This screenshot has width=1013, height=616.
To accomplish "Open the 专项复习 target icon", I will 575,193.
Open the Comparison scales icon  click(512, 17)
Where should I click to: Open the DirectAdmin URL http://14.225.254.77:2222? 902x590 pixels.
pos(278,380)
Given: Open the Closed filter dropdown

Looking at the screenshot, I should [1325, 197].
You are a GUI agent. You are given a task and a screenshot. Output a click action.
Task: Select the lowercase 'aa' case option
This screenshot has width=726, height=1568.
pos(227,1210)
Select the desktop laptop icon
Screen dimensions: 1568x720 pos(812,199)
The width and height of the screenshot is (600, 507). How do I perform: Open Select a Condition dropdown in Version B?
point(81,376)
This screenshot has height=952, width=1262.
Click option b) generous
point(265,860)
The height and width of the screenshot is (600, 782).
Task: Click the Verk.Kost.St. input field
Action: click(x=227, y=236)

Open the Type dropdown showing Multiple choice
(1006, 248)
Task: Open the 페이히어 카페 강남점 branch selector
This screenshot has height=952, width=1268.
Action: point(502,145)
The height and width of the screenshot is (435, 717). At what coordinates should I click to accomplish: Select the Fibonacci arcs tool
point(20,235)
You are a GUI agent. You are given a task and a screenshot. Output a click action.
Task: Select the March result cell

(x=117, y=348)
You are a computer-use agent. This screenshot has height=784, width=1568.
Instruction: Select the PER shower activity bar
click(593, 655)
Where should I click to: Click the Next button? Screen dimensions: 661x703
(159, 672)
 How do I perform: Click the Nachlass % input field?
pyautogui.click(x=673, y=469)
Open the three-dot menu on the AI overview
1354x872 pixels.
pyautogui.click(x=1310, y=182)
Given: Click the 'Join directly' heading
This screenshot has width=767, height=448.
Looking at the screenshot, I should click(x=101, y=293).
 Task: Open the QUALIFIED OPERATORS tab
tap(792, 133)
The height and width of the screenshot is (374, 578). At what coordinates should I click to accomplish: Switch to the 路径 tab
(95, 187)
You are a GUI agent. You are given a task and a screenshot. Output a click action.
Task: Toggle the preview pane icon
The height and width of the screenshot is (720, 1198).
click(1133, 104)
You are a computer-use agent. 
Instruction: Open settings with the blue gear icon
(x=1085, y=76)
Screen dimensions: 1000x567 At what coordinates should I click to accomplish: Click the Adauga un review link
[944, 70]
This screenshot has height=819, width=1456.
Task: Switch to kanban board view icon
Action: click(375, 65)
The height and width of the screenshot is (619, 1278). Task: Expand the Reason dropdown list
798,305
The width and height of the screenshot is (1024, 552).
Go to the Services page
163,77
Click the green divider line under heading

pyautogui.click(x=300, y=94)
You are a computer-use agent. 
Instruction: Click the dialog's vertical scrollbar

———

* [Aim of the task]: Restate word for word every line from the one containing "Go to the Services page" through the final line of the listing. Both end lines belong in the answer.

* [Answer to this task]:
Go to the Services page
163,77
Click the green divider line under heading

pyautogui.click(x=300, y=94)
You are a computer-use agent. 
Instruction: Click the dialog's vertical scrollbar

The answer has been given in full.